For those of you who don’t have a credit card on file with us, we ask you to do your part by making sure to pay us no later than the 10th of each month. As a non-profit Club, we are obligated to pay our aircraft owners by the 15th of each month. Your prompt payment is appreciated and helps West Valley move through each month.
Some of our other projects are complex but are moving forward quickly:
The good news for February is that there are no incidents or accidents to report. A few people have taxied through tie-downs, left garbage in the planes, a couple of master switches left on, but mostly a pretty quite month. On the downside the activity has been quite a bit less in these winter months. There have been some spectacular winter mornings, with the unlimited visibility of winter, crisp air, and beautiful early sunsets.

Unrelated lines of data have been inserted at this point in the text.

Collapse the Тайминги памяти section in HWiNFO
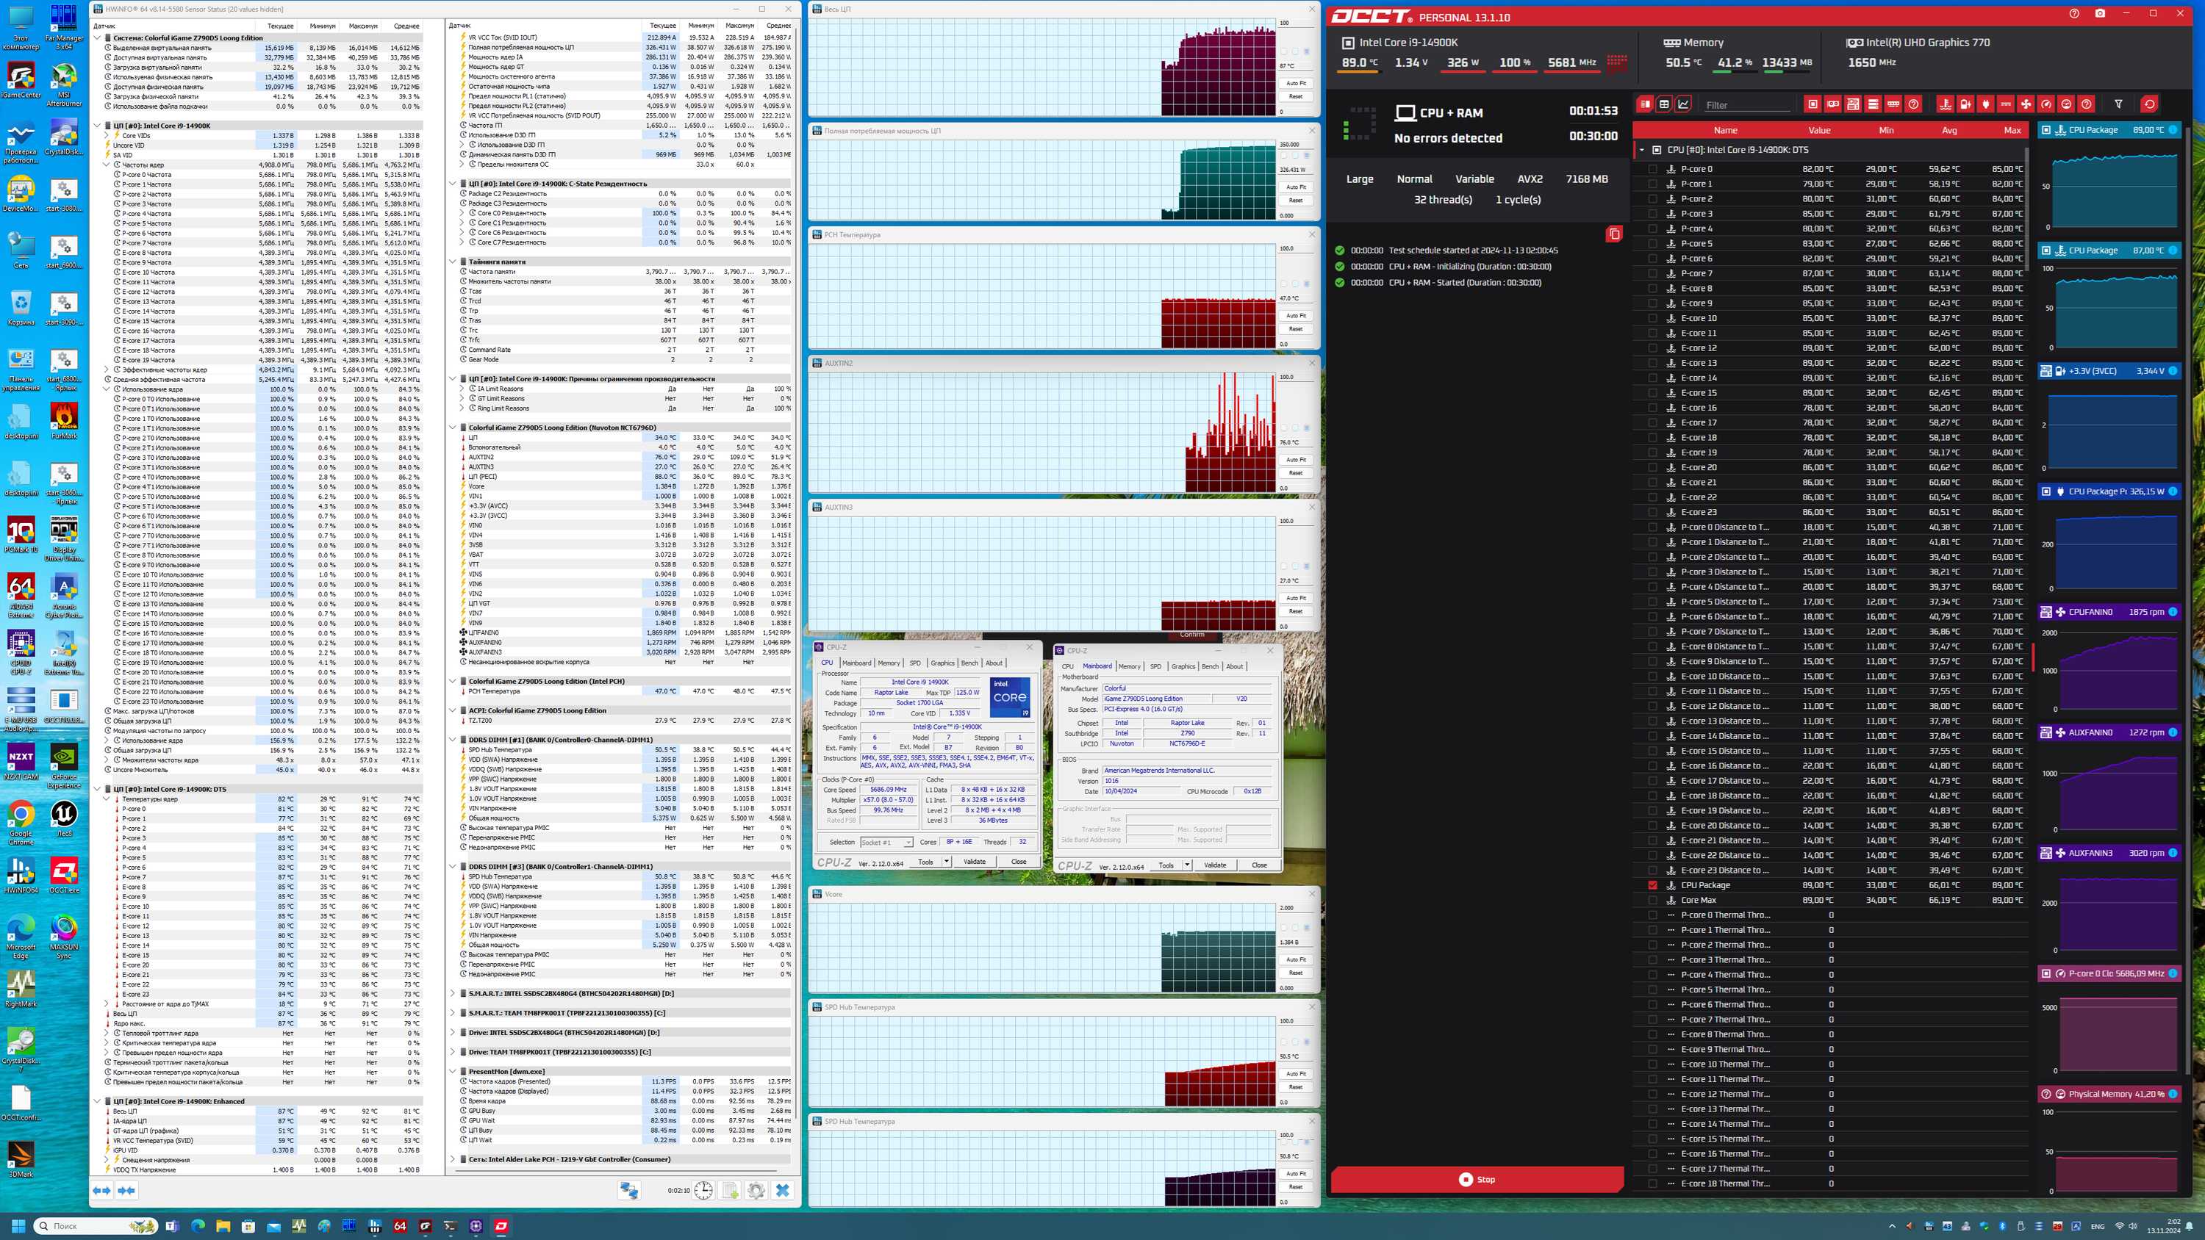Screen dimensions: 2205x1240 [453, 262]
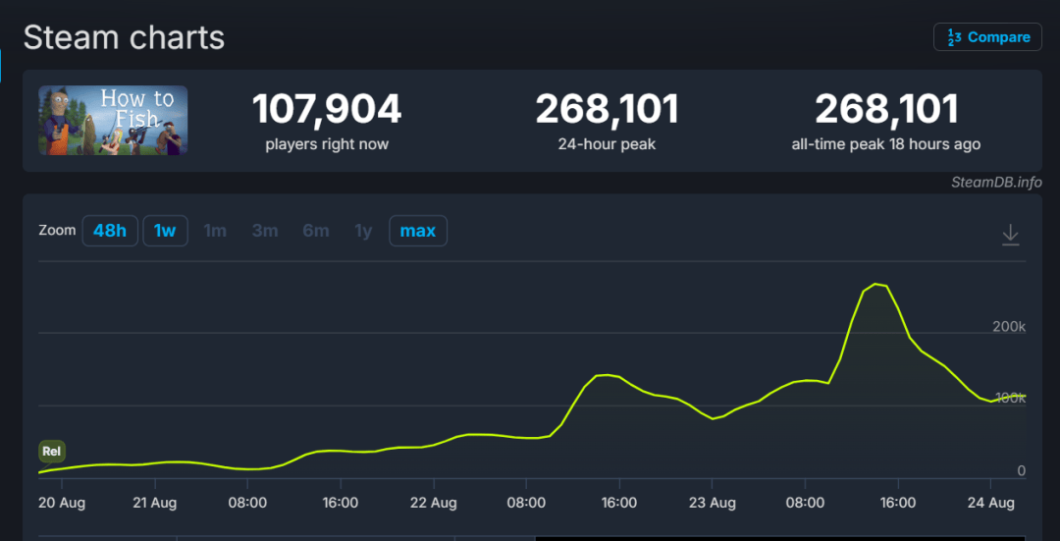Click the 107,904 players right now figure
The width and height of the screenshot is (1060, 541).
point(327,109)
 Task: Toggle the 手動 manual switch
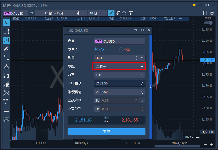(x=208, y=23)
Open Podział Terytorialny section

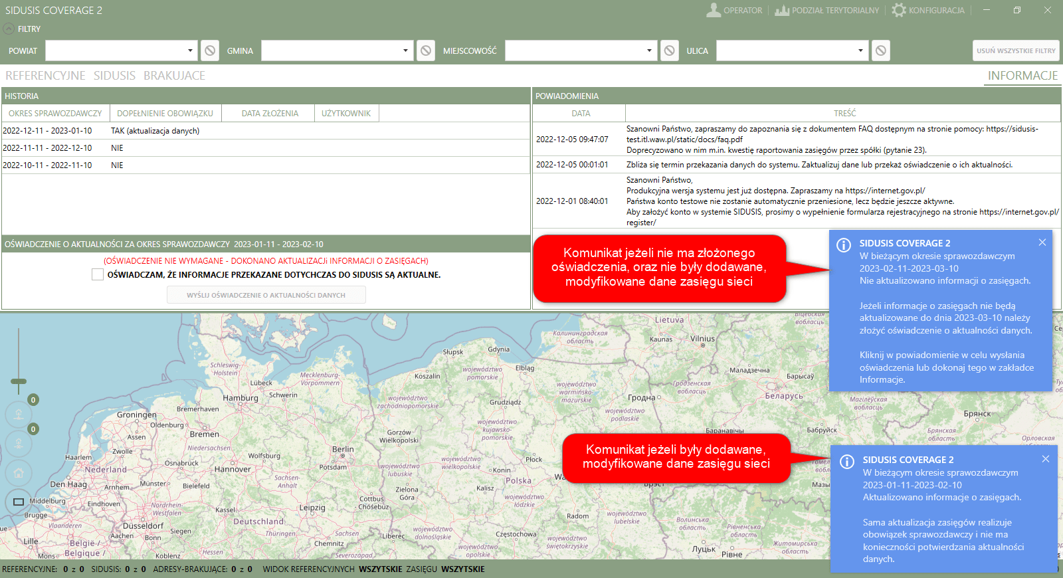tap(826, 11)
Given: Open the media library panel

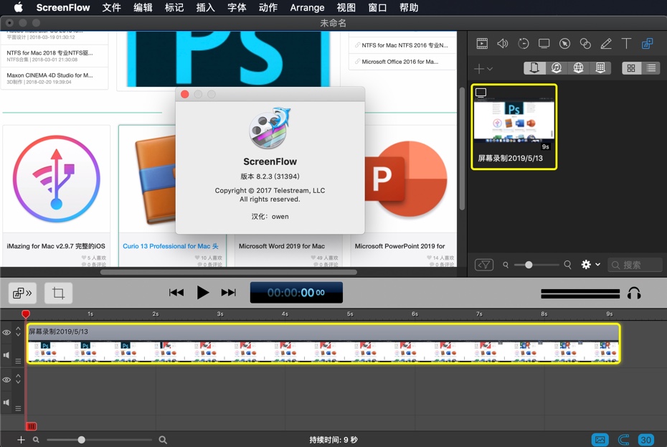Looking at the screenshot, I should (x=646, y=43).
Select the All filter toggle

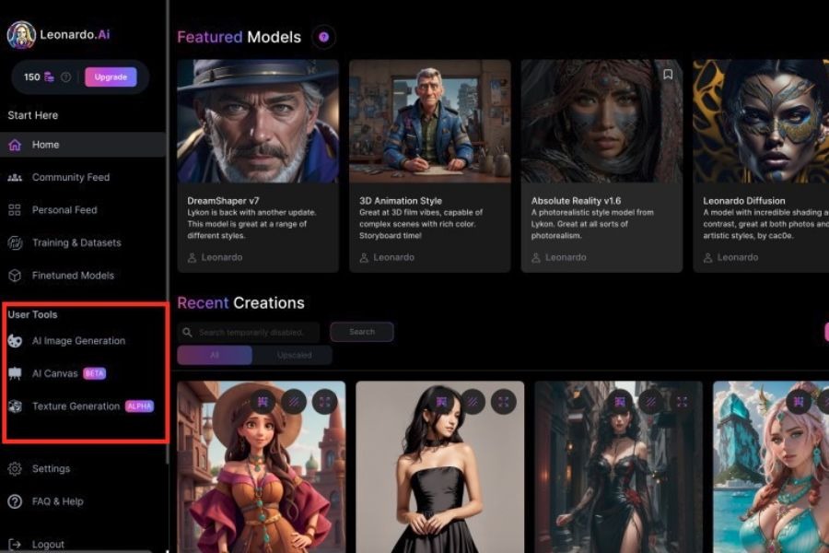(x=215, y=355)

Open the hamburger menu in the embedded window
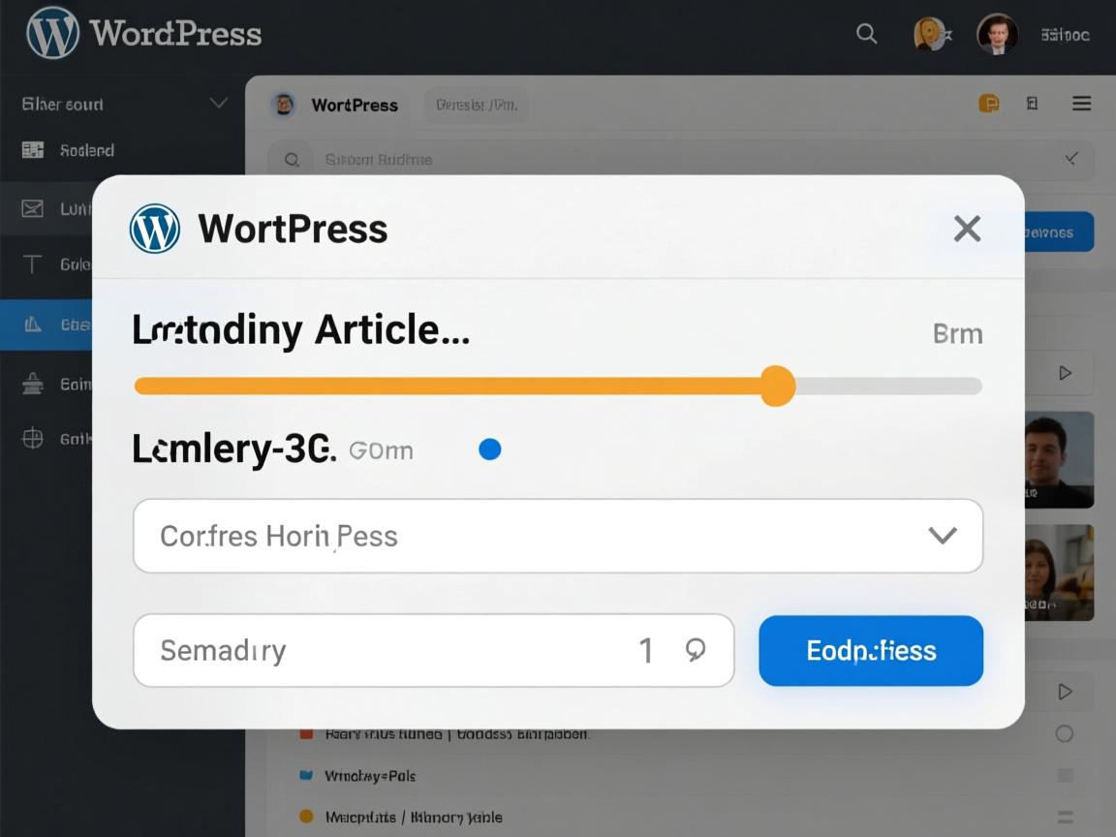point(1081,103)
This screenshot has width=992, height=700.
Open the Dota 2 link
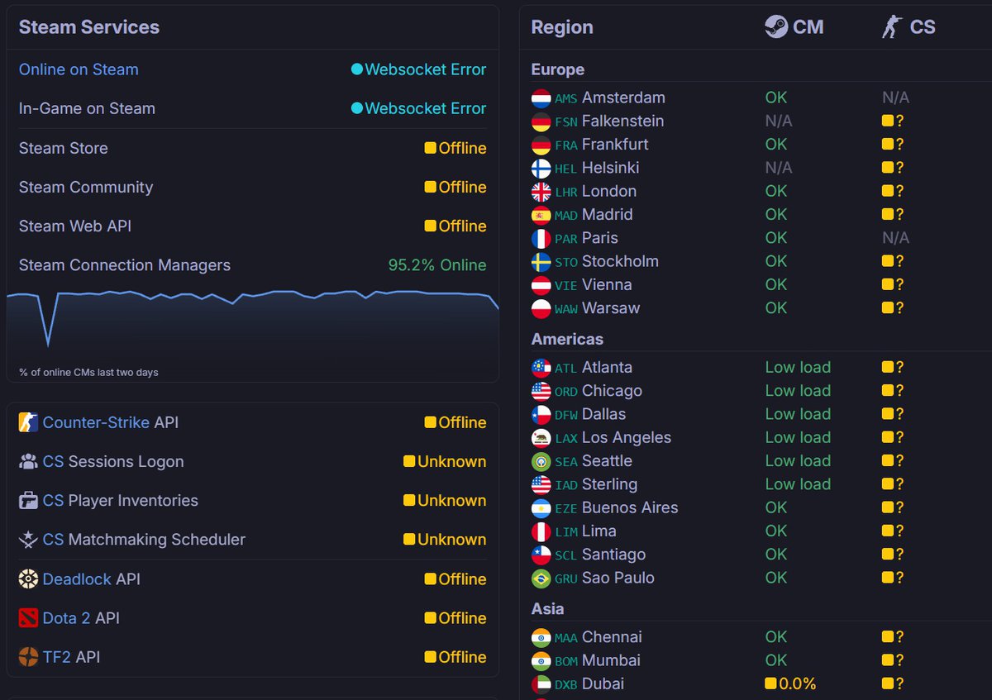pos(66,617)
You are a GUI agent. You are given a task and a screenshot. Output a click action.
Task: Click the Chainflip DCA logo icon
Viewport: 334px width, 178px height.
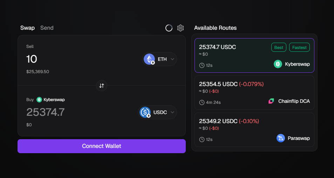point(271,101)
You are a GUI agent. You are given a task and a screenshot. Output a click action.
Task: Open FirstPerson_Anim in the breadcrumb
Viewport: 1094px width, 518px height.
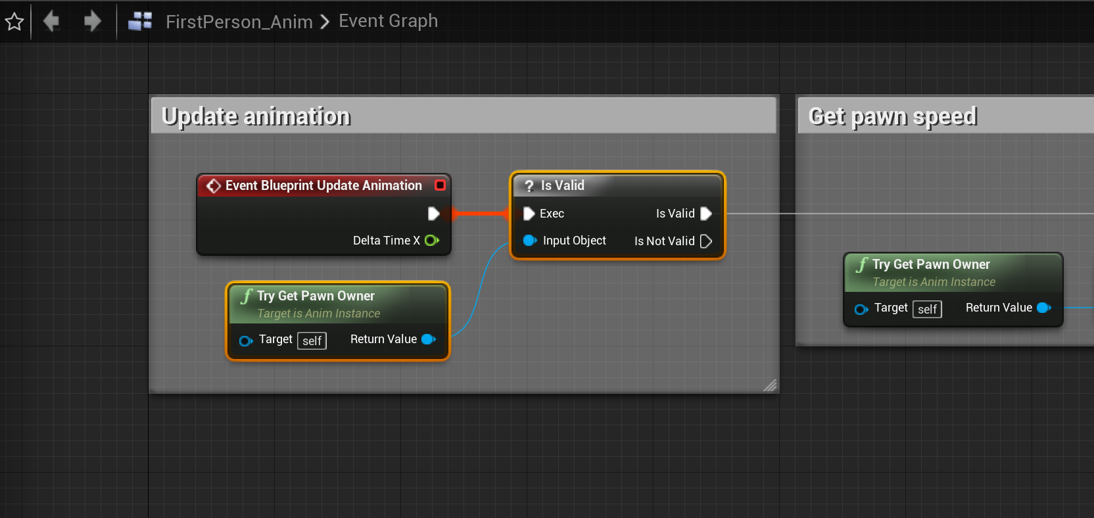click(x=239, y=22)
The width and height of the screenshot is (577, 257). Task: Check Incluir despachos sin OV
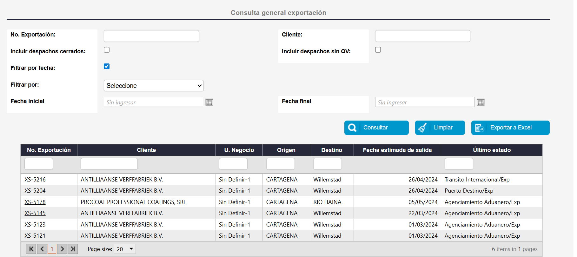click(x=378, y=50)
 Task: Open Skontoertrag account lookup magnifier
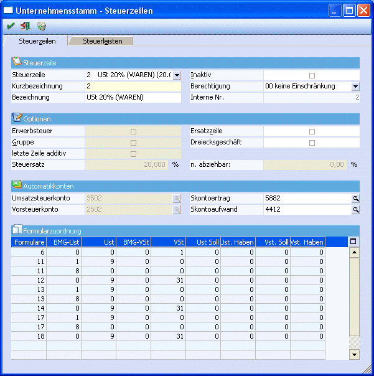[x=356, y=198]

As far as reminders I would like to let all of the C152 private pilots out there, who are current, know that all you have to do to get checked out in the C150 is fill out a ground review form. Please get it reviewed and you will be put into the C150. This is a great little bird with a Garmin 430, and a full IFR panel. For student pilots, please talk to your CFI to see if they can add that endorsement on to your Student Pilot Certificate.
As far as suggestions on training, a part of the CFI intake process is 2 flight tests. What is new about this process is that one of the flights is an accelerated spin recovery demonstration, and acrobatic maneuver performance. Watching the CFI candidates’ nervous faces was pleasurable, however watching their smiles and hearing their hoots and hollers after the flight was truly rewarding. The point of this story is that we are hardly exposed to aerobatic maneuvers prior to getting our pilot certificate. Back in the day, this was a normal part of training a pilot. Once exposed most will see that in fact most of the maneuvers, i.e. rolls, loops, and spins, are fairly innocuous, and don't get you all that sick. Doing some of the basics is a great way to build confidence in your everyday flying, and will leave you with a smile ear to ear. Since we do have a great Acro trainer on line, I suggest people go up and take a spin.
On a final note, despite the lower hours, it is still very rewarding to have an incident free month. I believe WVFC members take a special pride in ownership of this club, and I think it is reflected in the safe flying this club displays, and the concern members show for its success. Let's keep working to be the safest we can be.
Thanks for your support. Stay current, stay safe.
March is here, spring is just around the corner, and our flying days should be getting better and better. The front desk will stick with our current hours until spring.
Several members have called about renting or borrowing headsets. We have headsets available at both locations on a first come first serve basis; these are not available to reserve or rent via Cassi.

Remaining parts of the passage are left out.